For the temperature, the critical value \(T=T_\text {cr}= 160\,{\mathrm{MeV}}\) of the cross-over transition between hadronic matter and quark-gluon plasma is adopted. Experimental values are deduced for the transverse mass from measured transverse-momentum distributions.

We solve Eq. (10) numerically for each centrality class and transform the results to rapidity distributions as discussed in Ref. [6] according to

$$\begin{aligned} {\frac{dN_k}{dy}(y,\tau ) = C_b \int m^2_\text {T} R_k(y,\tau )\, d m_\text {T} \,.}{} \end{aligned}$$
(11)

The constant \({C_{b}}\) is adjusted to the total number of produced charged hadrons in a given centrality bin b.

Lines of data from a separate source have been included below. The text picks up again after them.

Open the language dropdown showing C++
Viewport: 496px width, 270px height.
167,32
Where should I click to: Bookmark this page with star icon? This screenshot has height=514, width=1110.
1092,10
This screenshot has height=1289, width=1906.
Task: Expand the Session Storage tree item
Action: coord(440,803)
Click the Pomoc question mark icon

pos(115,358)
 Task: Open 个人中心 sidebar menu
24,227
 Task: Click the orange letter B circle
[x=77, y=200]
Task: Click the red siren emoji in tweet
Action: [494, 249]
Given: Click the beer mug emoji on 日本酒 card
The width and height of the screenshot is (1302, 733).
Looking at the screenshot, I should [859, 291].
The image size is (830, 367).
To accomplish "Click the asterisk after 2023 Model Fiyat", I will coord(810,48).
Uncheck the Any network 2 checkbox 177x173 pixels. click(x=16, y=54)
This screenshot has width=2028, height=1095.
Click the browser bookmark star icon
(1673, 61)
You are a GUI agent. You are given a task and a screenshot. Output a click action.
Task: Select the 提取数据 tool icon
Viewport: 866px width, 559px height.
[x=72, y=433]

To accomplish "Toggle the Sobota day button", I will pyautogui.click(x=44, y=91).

At LHC energies, the fireball source yields the largest contribution to charged-hadron production. Particles that are produced from the fragmentation sources are not distinguishable from those originating from the fireball, but must be included in a phenomenological model. In particular, when regarding the limiting-fragmentation conjecture, the role of the fragmentation distributions is decisive since they determine the behavior of the distribution functions at large values of rapidity.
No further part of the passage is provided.